Aim of the exercise:
Start with the first line of the material. Repeat each line exactly through the one that contains "Task: Click the 'EXERCICI 10' heading".

** Opening Extracted records block **

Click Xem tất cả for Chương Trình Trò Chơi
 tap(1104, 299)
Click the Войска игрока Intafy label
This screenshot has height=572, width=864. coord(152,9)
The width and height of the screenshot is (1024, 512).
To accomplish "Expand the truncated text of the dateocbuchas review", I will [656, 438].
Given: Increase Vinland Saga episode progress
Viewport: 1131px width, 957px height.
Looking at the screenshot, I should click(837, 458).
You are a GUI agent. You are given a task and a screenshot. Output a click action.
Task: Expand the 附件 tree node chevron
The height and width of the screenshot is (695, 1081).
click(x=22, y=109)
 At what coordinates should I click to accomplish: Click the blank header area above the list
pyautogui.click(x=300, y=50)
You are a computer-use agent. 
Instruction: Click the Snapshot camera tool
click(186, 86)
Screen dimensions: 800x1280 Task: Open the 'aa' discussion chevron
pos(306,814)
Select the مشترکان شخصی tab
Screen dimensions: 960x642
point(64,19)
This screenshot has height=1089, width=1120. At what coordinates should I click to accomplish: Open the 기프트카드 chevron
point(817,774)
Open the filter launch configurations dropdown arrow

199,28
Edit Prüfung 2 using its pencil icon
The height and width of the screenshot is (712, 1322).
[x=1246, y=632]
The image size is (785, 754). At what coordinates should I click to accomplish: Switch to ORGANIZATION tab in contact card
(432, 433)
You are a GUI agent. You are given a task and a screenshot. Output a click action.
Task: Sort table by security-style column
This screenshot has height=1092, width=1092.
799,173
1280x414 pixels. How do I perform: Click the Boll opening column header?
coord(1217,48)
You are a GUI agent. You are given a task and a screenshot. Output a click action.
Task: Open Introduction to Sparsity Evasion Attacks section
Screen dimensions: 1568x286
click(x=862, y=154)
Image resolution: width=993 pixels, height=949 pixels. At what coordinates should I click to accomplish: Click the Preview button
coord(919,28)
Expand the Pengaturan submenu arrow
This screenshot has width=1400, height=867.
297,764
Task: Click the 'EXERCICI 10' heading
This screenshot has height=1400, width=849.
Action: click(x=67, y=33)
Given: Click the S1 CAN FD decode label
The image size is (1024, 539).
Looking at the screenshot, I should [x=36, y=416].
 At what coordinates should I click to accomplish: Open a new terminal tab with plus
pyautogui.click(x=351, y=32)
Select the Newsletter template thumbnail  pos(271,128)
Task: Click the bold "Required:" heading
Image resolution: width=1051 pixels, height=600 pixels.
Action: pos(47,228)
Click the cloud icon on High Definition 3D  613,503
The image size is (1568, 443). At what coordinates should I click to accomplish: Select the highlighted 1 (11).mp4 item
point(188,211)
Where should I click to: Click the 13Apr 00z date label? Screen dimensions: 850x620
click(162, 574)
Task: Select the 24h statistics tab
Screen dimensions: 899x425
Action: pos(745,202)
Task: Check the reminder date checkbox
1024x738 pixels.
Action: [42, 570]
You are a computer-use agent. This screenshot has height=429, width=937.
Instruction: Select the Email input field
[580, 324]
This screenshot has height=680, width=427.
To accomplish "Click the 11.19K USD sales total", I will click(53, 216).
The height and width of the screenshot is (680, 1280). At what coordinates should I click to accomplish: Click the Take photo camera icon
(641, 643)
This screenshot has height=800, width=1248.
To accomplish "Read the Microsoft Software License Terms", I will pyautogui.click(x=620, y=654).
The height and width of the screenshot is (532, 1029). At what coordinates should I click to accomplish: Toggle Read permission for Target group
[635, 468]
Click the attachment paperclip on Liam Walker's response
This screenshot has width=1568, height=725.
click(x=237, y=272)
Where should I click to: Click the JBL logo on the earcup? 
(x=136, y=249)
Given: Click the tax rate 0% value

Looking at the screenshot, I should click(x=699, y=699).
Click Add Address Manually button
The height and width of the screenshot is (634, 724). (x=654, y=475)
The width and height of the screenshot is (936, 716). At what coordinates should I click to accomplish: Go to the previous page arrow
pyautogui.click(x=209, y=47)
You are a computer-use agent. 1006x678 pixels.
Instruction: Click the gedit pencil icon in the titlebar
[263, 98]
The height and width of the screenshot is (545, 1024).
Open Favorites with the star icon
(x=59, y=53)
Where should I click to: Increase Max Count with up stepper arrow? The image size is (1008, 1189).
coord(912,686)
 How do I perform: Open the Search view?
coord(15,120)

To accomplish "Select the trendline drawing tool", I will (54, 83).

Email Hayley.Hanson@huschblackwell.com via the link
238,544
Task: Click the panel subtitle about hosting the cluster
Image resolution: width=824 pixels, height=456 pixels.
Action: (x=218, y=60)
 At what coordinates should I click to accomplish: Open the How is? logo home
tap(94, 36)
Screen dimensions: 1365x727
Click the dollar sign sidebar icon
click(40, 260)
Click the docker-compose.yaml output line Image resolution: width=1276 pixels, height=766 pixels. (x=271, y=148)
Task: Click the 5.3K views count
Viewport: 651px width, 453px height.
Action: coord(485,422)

** Closing Extracted records block **

Exercise solution:
Click Xem tất cả for Chương Trình Trò Chơi
 tap(1104, 299)
Click the Войска игрока Intafy label
This screenshot has height=572, width=864. coord(152,9)
The width and height of the screenshot is (1024, 512).
To accomplish "Expand the truncated text of the dateocbuchas review", I will [656, 438].
Given: Increase Vinland Saga episode progress
Viewport: 1131px width, 957px height.
Looking at the screenshot, I should click(837, 458).
You are a GUI agent. You are given a task and a screenshot. Output a click action.
Task: Expand the 附件 tree node chevron
The height and width of the screenshot is (695, 1081).
click(x=22, y=109)
 At what coordinates should I click to accomplish: Click the blank header area above the list
pyautogui.click(x=300, y=50)
You are a computer-use agent. 
Instruction: Click the Snapshot camera tool
click(186, 86)
Screen dimensions: 800x1280 Task: Open the 'aa' discussion chevron
pos(306,814)
Select the مشترکان شخصی tab
Screen dimensions: 960x642
point(64,19)
This screenshot has height=1089, width=1120. At what coordinates should I click to accomplish: Open the 기프트카드 chevron
point(817,774)
Open the filter launch configurations dropdown arrow

199,28
Edit Prüfung 2 using its pencil icon
The height and width of the screenshot is (712, 1322).
[x=1246, y=632]
The image size is (785, 754). At what coordinates should I click to accomplish: Switch to ORGANIZATION tab in contact card
(432, 433)
You are a GUI agent. You are given a task and a screenshot. Output a click action.
Task: Sort table by security-style column
This screenshot has height=1092, width=1092.
799,173
1280x414 pixels. How do I perform: Click the Boll opening column header?
coord(1217,48)
You are a GUI agent. You are given a task and a screenshot. Output a click action.
Task: Open Introduction to Sparsity Evasion Attacks section
Screen dimensions: 1568x286
click(x=862, y=154)
Image resolution: width=993 pixels, height=949 pixels. At what coordinates should I click to accomplish: Click the Preview button
coord(919,28)
Expand the Pengaturan submenu arrow
This screenshot has width=1400, height=867.
297,764
Task: Click the 'EXERCICI 10' heading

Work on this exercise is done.